En Colombia, las elecciones al Congreso están lejos de ser una expresión genuina de la voluntad popular. Aunque el ritual democrático se cumple —urnas, tarjetones, jurados y escrutinios—, el contenido real del proceso está profundamente distorsionado.
La compra de votos no es una patología aislada, sino un mecanismo estructural del sistema político. Son pocos, muy pocos, los representantes y senadores que llegan al Capitolio por votos de opinión; la mayoría accede al poder a través de la lógica más elemental del mercado: oferta y demanda de votos.
La ironía es brutal. Quienes “jalonan” electoralmente a buena parte de los elegidos no son ideas, programas ni debates, sino Carlos Lleras Restrepo y Gabriel García Márquez, convertidos —no en referentes éticos o intelectuales— sino en billetes de transacción electoral. Los próceres de la República y de la cultura nacional terminan reducidos a intermediarios silenciosos del clientelismo: sus rostros impresos financian la degradación de la democracia que, en el discurso, todos dicen defender.
Este fenómeno revela con crudeza la distancia entre la democracia formal y la democracia real. La primera se limita al cumplimiento de reglas: elecciones periódicas, pluralidad de partidos y reconocimiento jurídico del derecho al voto. En ese plano, Colombia funciona. Pero confundir ese procedimiento con democracia sustantiva es un error grave.
La democracia real exige ciudadanos libres, informados y materialmente autónomos para decidir sin coerción económica. Cuando el voto se compra con billetes —con Lleras y con Gabo— no hay deliberación, hay supervivencia. El elector no elige un proyecto político; vende su decisión forzado por la pobreza y el abandono estatal. El candidato no persuade: invierte. No propone: compra. No representa: cobra.
Así, el Congreso no representa a la ciudadanía, sino a las maquinarias que financiaron su acceso al poder. El resultado es un sistema político capturado, donde la corrupción no es una desviación, sino una consecuencia lógica: quien compra votos debe recuperar la inversión mediante contratos, cupos presupuestales o captura del Estado.
Hablar de democracia en este contexto sin hacer estas distinciones es un ejercicio de hipocresía institucional.

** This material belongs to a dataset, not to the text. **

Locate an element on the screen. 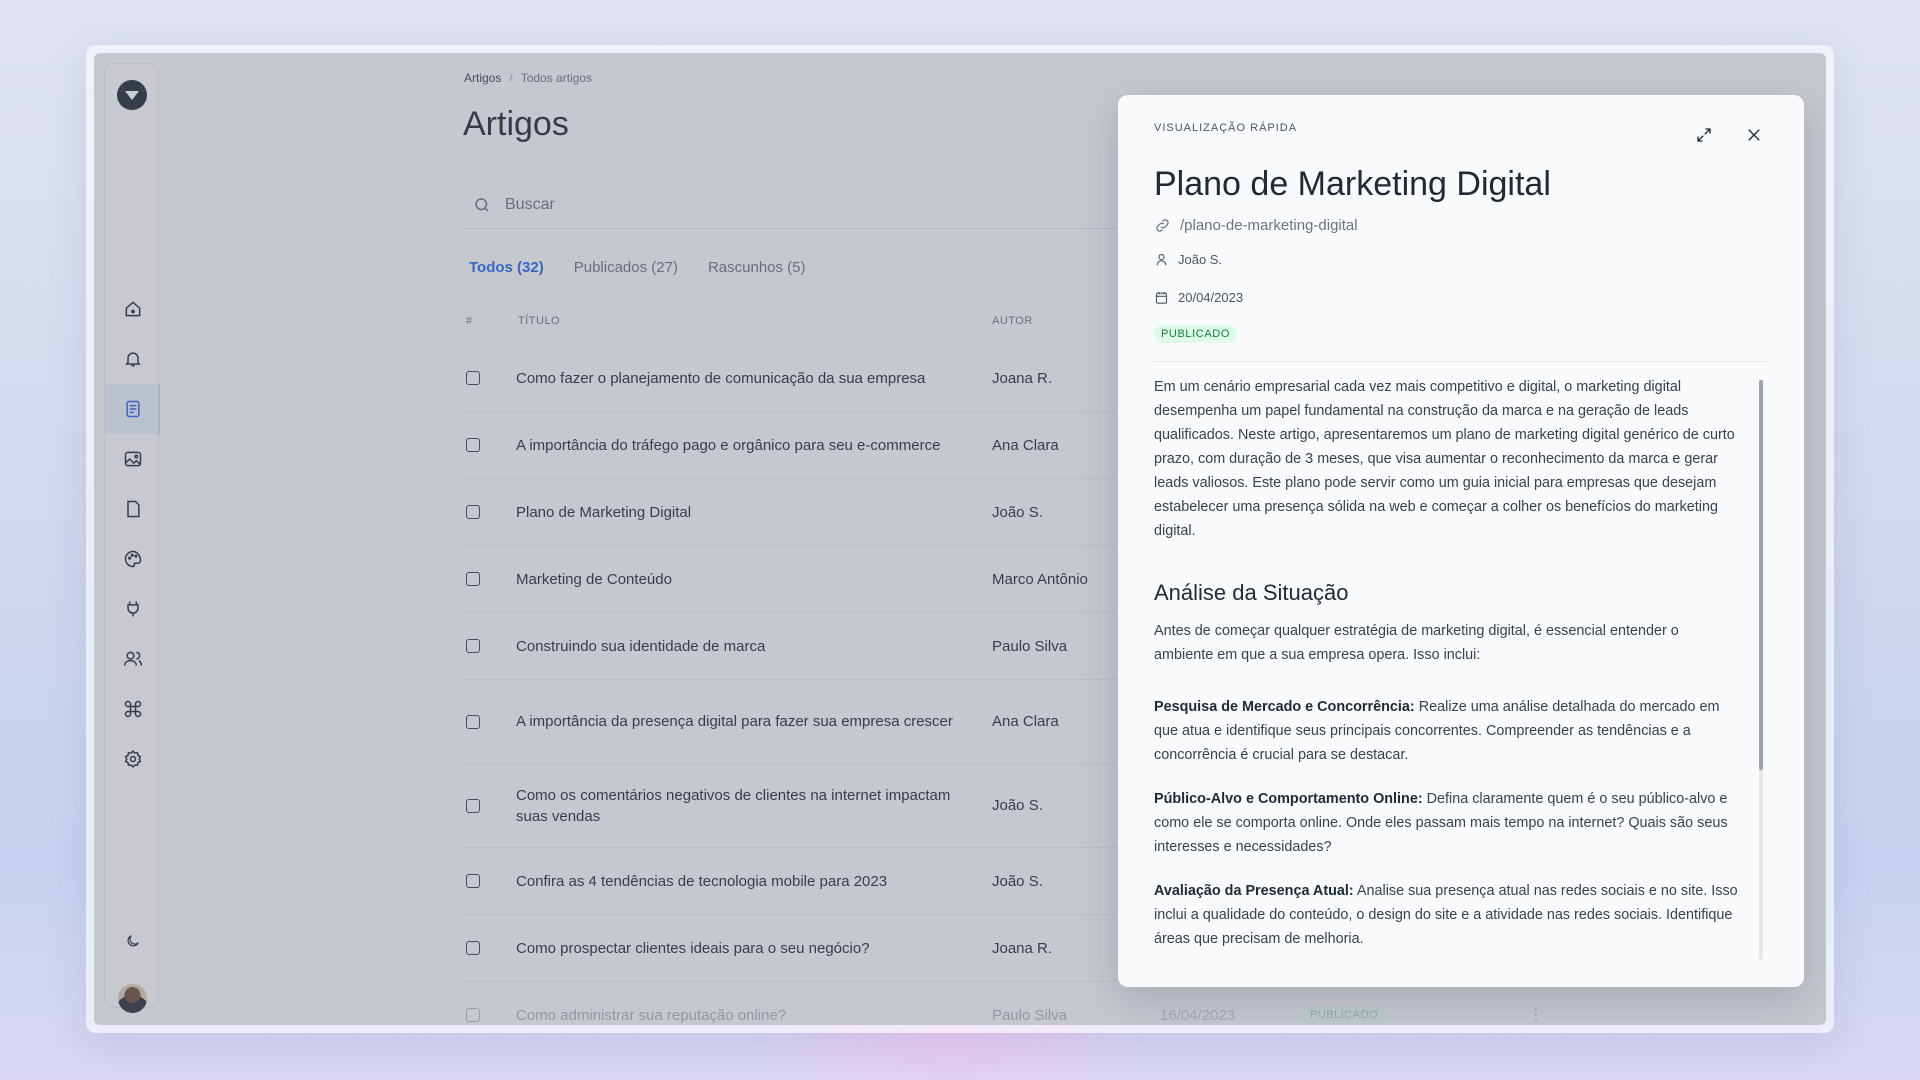 The width and height of the screenshot is (1920, 1080). scrollbar is located at coordinates (1761, 670).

Mientras el voto siga siendo una mercancía y los billetes sustituyan a las ideas, la democracia colombiana seguirá siendo formal en el papel, pero profundamente vacía en la realidad.
Colombia no tiene un problema de elecciones. Tiene un problema de democracia real. Y mientras los próceres sigan circulando más como precio del voto que como símbolos de ciudadanía, esa crisis seguirá intacta.